Director Antoine Fuqua’s Southpaw starts with boxer Billy Hope (Jake Gyllenhaal) as the light-heavyweight champ of the world. Obviously, he’s headed for some nasty sucker punch. But what? His wife (and the boss of him) Maureen (Rachel McAdams) worries that he’s taking too many hits. The Hopes–really, it’s their name, and they were raised in orphanages–have a nouveau riche lifestyle to support as well as a cherished child (the fiercely good Oona Laurence). “Make sure she doesn’t break her neck,” Mo says to Billy, enjoining him to join the girl on the poolside trampoline.

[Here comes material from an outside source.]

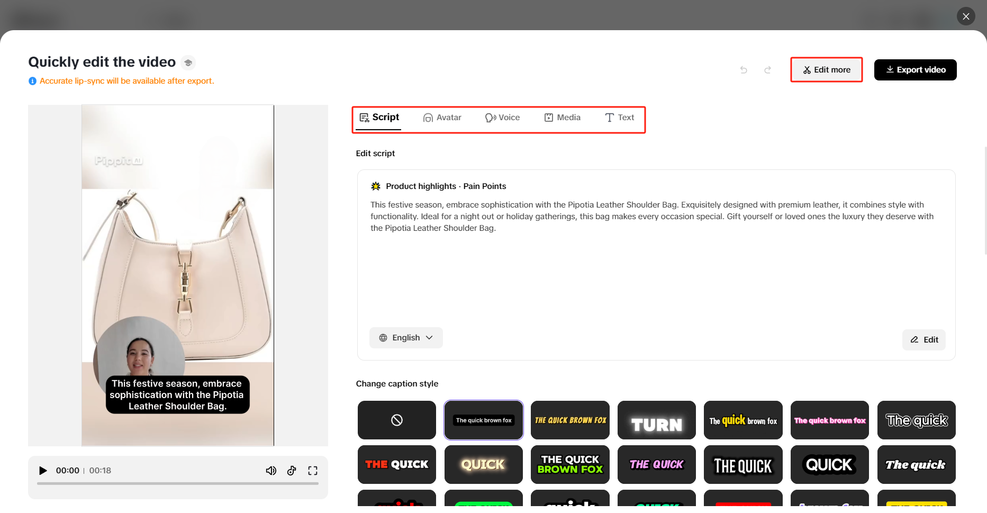Open the Script tab icon
This screenshot has height=513, width=987.
364,118
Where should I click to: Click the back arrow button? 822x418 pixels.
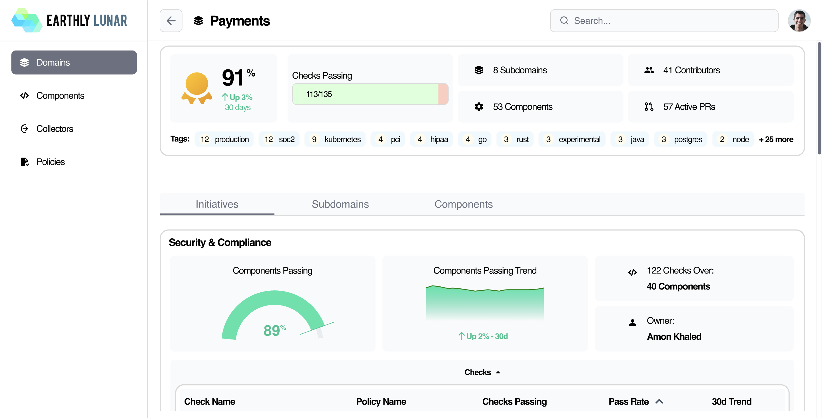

Southpaw is a foreshadowing machine, but it works, movingly, because Fuqua (Training Day) tempers the melodrama inherent in screenwriter Kurt Sutter’s (Sons of Anarchy) script with a muted tone and clear confidence in his cast. McAdams doesn’t have many lines, but her eyes and simple gestures–the way she ruefully turns over a pile of bloody towels–say all. When things go wrong, they go really wrong, and for poor dopey Billy, it does seem as if nobody up there likes him. To climb from the depths, he needs his Burgess Meredith. Or his Yoda. Enter Forest Whitaker as the gruff keeper of an urban gym. Even as you question whether Billy needs to relearn boxing completely, the pleasure lies in watching Whitaker silkily extract something fresh from this stock character.
But Southpaw is Gyllenhaal’s movie. He made his name playing pensive, intense boys, and it’s been hard to shed that youthful image. Maybe it’s those yearning eyes. But he’s been on a studious march to movie manhood, transforming himself physically and otherwise. For last year’s sleazy Nightcrawler he was rail-thin and projected a glittering, Travis Bickle–like lunacy. Now he’s playing a buffed-up boxer with anger issues. Is this his Raging Bull? Southpaw is well made, but too conventional to skip the victorious ending or leave that kind of indelible impression. Gyllenhaal though? He’s no lightweight.